Anonymous More than 1 year ago
Anonymous More than 1 year ago
Carlybird More than 1 year ago
How Do I Love Thee? by Nancy Moser is the novelization of the life and love of Elizabeth Barrett Browning. Elizabeth Barrett Browning's life was certainly an interesting one. Her father had insisted that she and her brothers and sisters were never allowed to marry. But, when Elizabeth falls in love with fellow poet, Robert Browning, she begins to feel alive again after years of suffering and sickness. I have to say that I did not love this book like I thought I would. That is not to say I didn't like it, but I just didn't love it.

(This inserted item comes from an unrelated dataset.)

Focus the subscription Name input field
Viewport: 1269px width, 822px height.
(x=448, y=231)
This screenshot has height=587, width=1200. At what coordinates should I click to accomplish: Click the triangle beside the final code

I think the reason for that is just a matter of personal taste because there was absolutely nothing wrong with the book. The writing was beautiful and poetic, although some of the dialogue was a bit tedious at times. There were times when this book brought a tear to my eye, so there were many nice moments in How Do I Love Thee? On a positive note, the author did a wonderful job in expressing the deep love and devotion Robert and Elizabeth had for one another. I found that the last few chapters of the book, the chapters after Robert and Elizabeth were married, were my favorite. I really did enjoy reading of their joy and their love. This book will appeal to many readers I'm sure, and I do recommend it to romantics and lovers of poetry and lovers of historical novels. This was not my favorite book, but there are many aspects to like about it.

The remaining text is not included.